Ministerpräsident Winfried Kretschmann schlägt bei der EU ganz andere Töne an, als man sie sonst aus Deutschland vernimmt.

Brüssel - Auf seinen ersten Stationen im Ausland ist Winfried Kretschmann immer nach Stuttgart 21 gefragt worden - selbst bei der Papstaudienz im Vatikan. Jetzt, bei seinem Arbeitsbesuch in Brüssel, war die Tieferlegung des Bahnhofs "als Thema weg", wie der Ministerpräsident im Anschluss an seine Gespräche berichtete: "Die Katz isch dr Baum nuff."

 

Zu reden gab es mit EU-Kommissionschef José Manuel Barroso, dem Ratspräsidenten Herman Van Rompuy und dem Präsidenten des Europaparlaments, Martin Schulz, auch so genug. Dass sich die obersten Repräsentanten der drei wichtigsten EU-Organe Zeit für den Besucher nahmen, lag an der auch im Ausland gestellten Frage, warum "ausgerechnet im Hightechland Baden-Württemberg ein Grüner Regierungschef werden konnte", wie Kretschmann sagte - nur um hinterherzuschieben, dass "wer, wenn nicht wir, Klimaschutz mit Wohlstand verbinden" solle. Zudem sollte diesmal logistisch nichts schiefgehen: Bei Kretschmanns erstem Besuch als Ministerpräsident im vergangenen Sommer hatte nur sein Vorvorgänger Günther Oettinger Zeit für ihn gehabt.

Orbán soll Kritik vertragen können

Gerade Barroso mag nicht schlecht gestaunt haben, aus Deutschland ganz andere Töne zu hören, als er sie sonst von Kanzlerin Angela Merkel vernimmt. So beklagte Kretschmann ein "Ungleichgewicht" bei der Eurorettung, es brauche eine "Haushaltskonsolidierung, die wirtschaftspolitisch atmet" - auch um die Nachfrage für Produkte aus dem Südwesten nicht abzuwürgen. Kretschmann berichtete, dass die Landesregierung "offen für konditionierte Eurobonds" sei, also die Vergemeinschaftung der Schulden unter bestimmten Bedingungen.
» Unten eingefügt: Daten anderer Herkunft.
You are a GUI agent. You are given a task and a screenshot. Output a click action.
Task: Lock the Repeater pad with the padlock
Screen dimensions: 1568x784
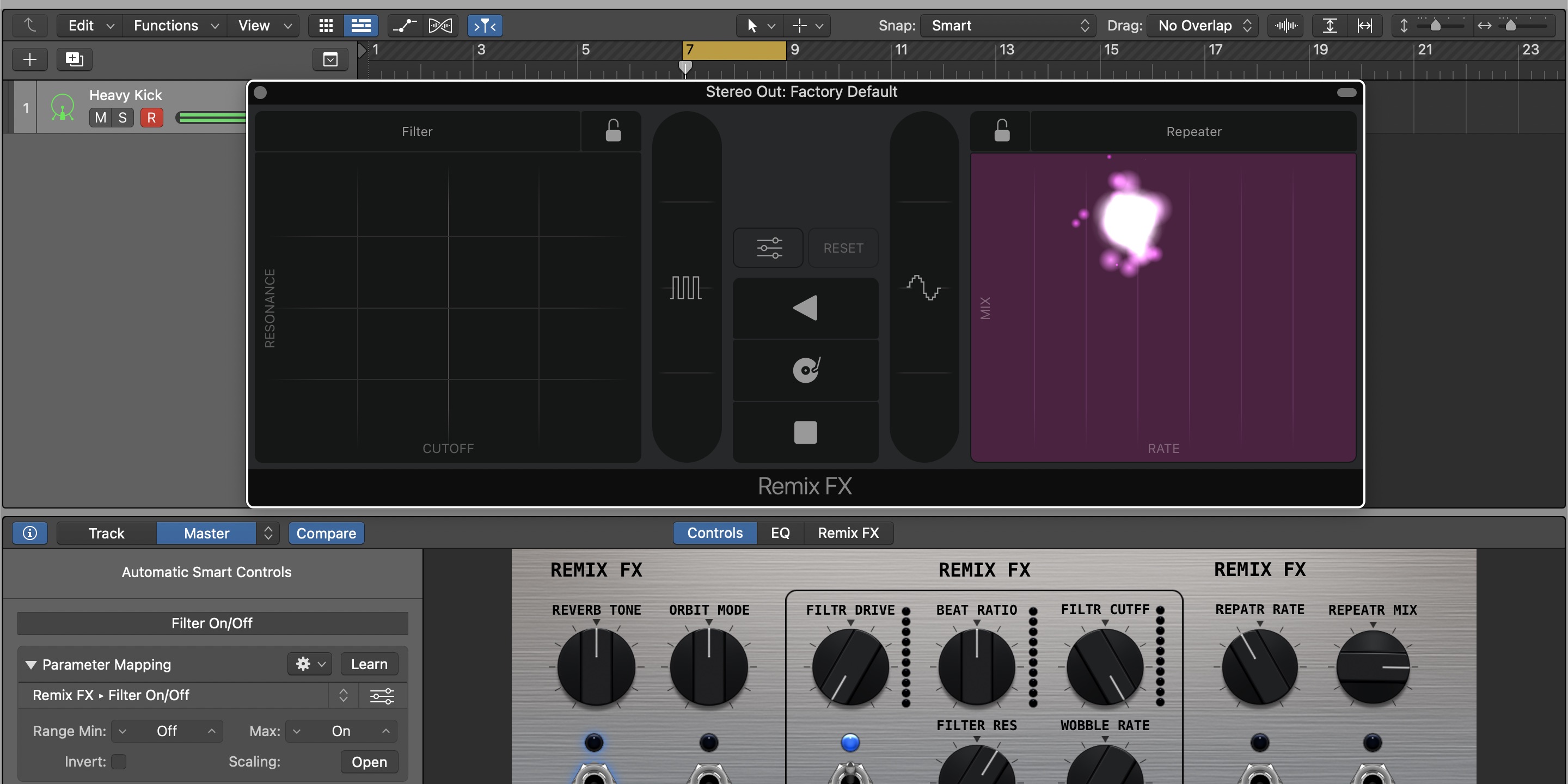coord(1001,130)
Grün-Rot verstehe sich "als Treiber der europäischen Integration und nicht als Bremser". Dies sage er, Kretschmann, "nicht nur aus Überzeugung". Dies sei auch "das vitale Interesse" eines Bundeslandes, das den "Löwenanteil seiner Exporte in die EU" tätige.

Nach Barrosos Gratulation zur Wahl und dessen Versicherung, dass das grüne Herzensthema "Nachhaltigkeit der Europäischen Kommission ein wichtiges Anliegen" sei, lud Kretschmann den Portugiesen für einen Tag nach Baden-Württemberg ein, um dort die Forschungs- und Hochschullandschaft zu besichtigen. Natürlich kam die Einladung nicht ohne Hintergedanken zustande, werden in Brüssel in den nächsten 18 Monaten doch wichtige Weichen hinsichtlich der Forschungsförderung, aber auch bei den Strukturhilfen und den Agrarsubventionen gestellt. Alle diese Anliegen hat Kretschmann hinterlegt - auch die Forderung, bei der anstehenden Überarbeitung der EU-Eigenkapitalrichtlinie "Landesbanken, Sparkassen und Genossenschaftsbanken, die 90 Prozent unseres Mittelstandes Kredit geben", nicht zu stark zu belasten; diese seien nämlich "nicht systemrelevant".

Einen Brief hatte Kretschmann in der Sache bereits vorausgeschickt. Ein anderer Brief, den der Europaminister Peter Friedrich nach Budapest geschickt hatte, kam in Brüssel ebenfalls zur Sprache. So hat sich Ungarns schwer in der Kritik stehende Ministerpräsident Viktor Orbán kürzlich selbst zum Besuch nach Stuttgart eingeladen - Budapest ist ein enger Partner Baden-Württembergs im Donauraum. Die Landesregierung hat aber, wie Kretschmann in Brüssel mitteilte, signalisiert, dass Orbán nur dann kommen könne, wenn er bereit sei, sich auch offiziell Kritik an seiner Staatsreform gefallen zu lassen. "Wir können nicht auf der Sachebene weiterarbeiten", sagte Minister Friedrich der StZ, "wenn das Vertrauen in die demokratische Ordnung in Ungarn gestört ist."